Our program aims to alleviate the tremendous personal, familial, and societal burden of mental illness and substance use disorders by using state-of-the-art technologies to identify molecular markers that can be used to develop new medications and tailor treatment to individual patients.
PhD Erasmus University Rotterdam 1993 - Dr. Van den Oord was trained in statistics and psychiatric genetics. Among the projects he is leading are efforts to find methylation markers for predicting chronic depression and studying the health consequences of childhood adversity. At BPM, Dr. Van den Oord has the main responsibility for developing novel statistical and computational methods and implementing these methods in user-friendly software that can also be run efficiently on high performance computing clusters. Examples include methods to create algorithms for predicting drug response, to integrate “omic” data across biomarker platforms, and to derive biological meaning from all the results.

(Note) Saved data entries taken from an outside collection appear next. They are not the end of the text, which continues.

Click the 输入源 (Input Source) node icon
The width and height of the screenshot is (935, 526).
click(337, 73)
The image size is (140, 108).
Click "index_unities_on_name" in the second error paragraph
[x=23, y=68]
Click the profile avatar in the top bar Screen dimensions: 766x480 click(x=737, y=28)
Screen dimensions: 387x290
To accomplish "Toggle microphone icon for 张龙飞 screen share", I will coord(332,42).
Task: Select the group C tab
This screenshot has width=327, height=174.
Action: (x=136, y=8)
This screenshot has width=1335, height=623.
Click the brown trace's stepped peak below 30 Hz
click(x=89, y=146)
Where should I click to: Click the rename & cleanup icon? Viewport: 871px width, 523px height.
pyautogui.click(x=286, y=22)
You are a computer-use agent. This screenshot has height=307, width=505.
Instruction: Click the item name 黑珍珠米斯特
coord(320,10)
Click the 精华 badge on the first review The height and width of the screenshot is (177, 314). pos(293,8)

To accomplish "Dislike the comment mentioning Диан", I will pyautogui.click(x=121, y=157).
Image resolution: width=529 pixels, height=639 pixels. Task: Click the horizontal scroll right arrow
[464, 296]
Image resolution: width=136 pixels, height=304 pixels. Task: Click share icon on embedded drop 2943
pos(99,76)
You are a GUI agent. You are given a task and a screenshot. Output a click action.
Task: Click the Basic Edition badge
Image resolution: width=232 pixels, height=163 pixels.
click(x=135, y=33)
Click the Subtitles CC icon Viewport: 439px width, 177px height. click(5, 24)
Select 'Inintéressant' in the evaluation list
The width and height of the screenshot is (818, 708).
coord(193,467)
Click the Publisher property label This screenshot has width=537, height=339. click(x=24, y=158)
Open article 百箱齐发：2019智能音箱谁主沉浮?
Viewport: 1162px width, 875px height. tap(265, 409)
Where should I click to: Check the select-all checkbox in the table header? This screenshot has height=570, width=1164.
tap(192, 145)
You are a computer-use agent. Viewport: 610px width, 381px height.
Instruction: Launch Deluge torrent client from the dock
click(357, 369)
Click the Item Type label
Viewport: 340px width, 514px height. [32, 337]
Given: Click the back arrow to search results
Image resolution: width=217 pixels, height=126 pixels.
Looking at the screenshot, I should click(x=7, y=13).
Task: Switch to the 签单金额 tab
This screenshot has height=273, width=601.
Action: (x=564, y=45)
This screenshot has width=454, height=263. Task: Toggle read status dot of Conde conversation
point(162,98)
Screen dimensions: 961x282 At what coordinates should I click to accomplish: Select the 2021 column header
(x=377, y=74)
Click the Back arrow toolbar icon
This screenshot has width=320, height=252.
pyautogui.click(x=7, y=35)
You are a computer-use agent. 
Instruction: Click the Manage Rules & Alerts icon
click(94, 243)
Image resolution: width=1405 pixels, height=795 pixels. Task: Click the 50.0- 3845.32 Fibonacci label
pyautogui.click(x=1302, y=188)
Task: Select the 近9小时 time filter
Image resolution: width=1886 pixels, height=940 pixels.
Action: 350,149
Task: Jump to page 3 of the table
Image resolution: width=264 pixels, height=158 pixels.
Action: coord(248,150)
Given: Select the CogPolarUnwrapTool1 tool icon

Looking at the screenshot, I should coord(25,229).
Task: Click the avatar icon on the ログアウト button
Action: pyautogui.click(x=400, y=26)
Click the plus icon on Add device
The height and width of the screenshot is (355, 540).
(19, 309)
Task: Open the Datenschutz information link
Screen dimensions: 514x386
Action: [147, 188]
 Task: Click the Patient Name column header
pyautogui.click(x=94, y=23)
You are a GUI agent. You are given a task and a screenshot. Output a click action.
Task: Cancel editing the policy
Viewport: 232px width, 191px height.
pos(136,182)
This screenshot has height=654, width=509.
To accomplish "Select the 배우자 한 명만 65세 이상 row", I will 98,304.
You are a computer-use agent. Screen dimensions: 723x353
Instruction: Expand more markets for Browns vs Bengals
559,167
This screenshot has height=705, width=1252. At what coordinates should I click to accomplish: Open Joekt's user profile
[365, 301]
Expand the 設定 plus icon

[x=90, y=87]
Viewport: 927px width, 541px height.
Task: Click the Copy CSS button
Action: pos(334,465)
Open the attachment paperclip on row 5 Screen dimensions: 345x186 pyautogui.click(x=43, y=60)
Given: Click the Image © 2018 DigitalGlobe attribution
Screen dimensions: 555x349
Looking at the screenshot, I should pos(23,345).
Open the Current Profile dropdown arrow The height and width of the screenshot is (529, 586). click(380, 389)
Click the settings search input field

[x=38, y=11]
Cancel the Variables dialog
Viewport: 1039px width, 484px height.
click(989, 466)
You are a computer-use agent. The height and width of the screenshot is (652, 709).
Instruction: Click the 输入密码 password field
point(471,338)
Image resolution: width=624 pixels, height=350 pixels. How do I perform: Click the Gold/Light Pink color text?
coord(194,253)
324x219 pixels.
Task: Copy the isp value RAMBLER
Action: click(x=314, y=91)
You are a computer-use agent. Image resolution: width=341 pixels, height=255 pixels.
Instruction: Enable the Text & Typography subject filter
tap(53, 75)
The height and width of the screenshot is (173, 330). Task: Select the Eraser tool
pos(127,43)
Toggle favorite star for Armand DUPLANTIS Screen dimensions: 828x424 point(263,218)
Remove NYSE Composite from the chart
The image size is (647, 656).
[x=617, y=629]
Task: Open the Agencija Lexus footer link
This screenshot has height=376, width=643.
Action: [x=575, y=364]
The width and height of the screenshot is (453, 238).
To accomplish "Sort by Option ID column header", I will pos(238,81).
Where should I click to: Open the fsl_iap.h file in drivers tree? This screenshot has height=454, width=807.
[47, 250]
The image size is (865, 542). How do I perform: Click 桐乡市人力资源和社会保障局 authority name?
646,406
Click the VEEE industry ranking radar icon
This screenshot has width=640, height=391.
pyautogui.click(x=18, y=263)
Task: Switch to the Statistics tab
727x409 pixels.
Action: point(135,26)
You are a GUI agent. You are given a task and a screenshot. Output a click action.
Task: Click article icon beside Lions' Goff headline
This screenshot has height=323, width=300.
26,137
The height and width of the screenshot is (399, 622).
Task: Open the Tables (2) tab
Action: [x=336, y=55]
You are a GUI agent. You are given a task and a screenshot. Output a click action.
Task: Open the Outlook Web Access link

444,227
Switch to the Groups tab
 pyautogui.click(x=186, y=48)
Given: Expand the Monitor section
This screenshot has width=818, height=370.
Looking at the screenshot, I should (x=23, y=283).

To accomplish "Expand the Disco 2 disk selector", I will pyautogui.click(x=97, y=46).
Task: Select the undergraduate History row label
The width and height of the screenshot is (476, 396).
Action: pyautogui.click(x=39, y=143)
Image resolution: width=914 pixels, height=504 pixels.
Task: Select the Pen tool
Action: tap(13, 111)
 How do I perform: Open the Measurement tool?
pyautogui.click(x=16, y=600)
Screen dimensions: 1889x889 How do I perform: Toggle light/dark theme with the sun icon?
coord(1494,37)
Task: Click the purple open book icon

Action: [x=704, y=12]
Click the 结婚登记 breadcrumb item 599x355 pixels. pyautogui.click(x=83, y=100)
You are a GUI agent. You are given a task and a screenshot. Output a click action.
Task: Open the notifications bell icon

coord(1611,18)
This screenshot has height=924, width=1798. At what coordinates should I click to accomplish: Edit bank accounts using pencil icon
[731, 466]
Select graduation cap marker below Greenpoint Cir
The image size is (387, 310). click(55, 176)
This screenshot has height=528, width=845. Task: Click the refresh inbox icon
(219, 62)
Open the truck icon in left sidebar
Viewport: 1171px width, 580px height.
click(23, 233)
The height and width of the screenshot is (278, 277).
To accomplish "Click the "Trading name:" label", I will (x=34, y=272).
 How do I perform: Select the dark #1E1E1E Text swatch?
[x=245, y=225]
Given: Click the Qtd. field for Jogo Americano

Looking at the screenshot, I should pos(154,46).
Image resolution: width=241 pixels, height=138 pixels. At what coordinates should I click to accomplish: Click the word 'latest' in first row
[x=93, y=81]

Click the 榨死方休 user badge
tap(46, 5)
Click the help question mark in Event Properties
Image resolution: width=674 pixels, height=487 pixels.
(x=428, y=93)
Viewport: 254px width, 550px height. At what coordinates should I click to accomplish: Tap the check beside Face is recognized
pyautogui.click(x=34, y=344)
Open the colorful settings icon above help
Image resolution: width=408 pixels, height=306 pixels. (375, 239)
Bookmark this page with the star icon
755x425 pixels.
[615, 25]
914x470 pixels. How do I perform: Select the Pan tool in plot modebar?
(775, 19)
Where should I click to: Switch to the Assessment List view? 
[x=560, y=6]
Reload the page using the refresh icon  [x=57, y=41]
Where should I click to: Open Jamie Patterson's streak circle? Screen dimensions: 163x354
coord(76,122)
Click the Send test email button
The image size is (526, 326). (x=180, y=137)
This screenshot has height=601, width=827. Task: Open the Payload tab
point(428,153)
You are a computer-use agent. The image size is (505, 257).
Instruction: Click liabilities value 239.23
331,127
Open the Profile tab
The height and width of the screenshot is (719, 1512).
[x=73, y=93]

PhD Uppsala University, Sweden, 2005 – Dr. Aberg was trained in medical science and biology with focus on psychiatric genetics. Her major ongoing projects include studies of post-mortem brain samples and neonatal blood samples to study schizophrenia disease etiology and predict schizophrenia risk later in life, as well as studies on how to better predict suicide risks among patients suffering from psychiatric disorders. Aberg heads the BPM genomics and epigenomics laboratory where large-scale omic data is generated and improved lab-technical protocols for omic, in particular epigenomic, applications are developed.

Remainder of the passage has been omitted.